Consumer default rates rose slightly in August, reversing a downward trend, according to the latest S&P/Experian Consumer Credit Default Indices. The overall national composite jumped two basis points from July's historical low to 1.03% in August.
The first mortgage default increased to .91%, ending a nine-month run of declining numbers, but an increase - even a small one - was not surprising given the growth in home sales. The bank card rate fell 13 basis points to 2.73% while he auto loan default rate rose to 1% in August.
"With the recent and continued growth in the economy, sales of automobiles and existing homes have gained since the start of the year," says David M. Blitzer, managing director and chairman of the Index Committee for S&P Dow Jones Indices.
"These factors may be leading to more borrowing and modest increases in default rates. No return to the extreme default experience of a few years ago is imminent," he added.

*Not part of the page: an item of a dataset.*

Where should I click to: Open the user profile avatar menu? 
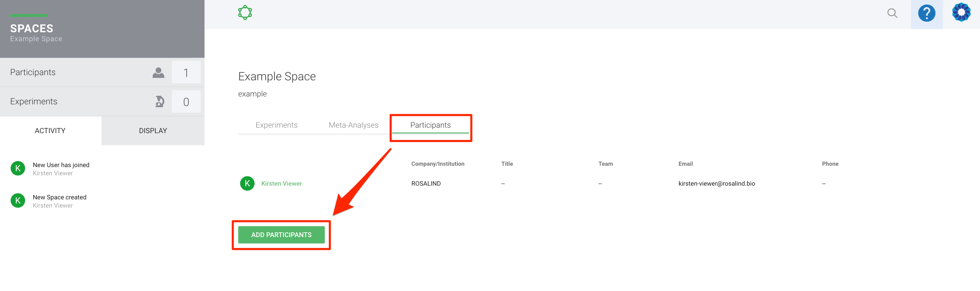click(x=961, y=13)
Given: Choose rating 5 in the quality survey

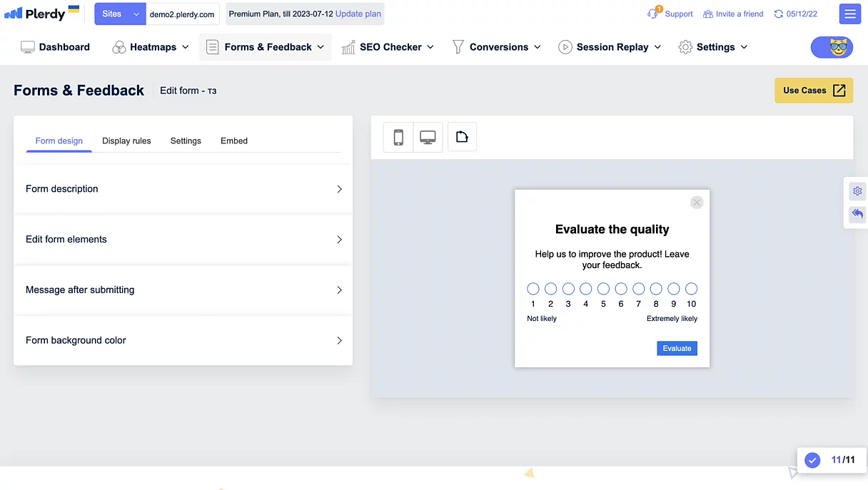Looking at the screenshot, I should pos(603,288).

Chicago and Dallas saw their default rates remain unchanged at 1.17% and 0.80%. New York posted 1.07%, its lowest default rate since July 2006. Miami's rate fell to its lowest mark since August 2006 but still posted the highest default rate of 1.45%. Los Angeles was the only city to see its rate increase but it continues to maintain the lowest default rate. All five major cities Chicago, Dallas, Los Angeles, Miami and New York remain below default rates seen a year ago.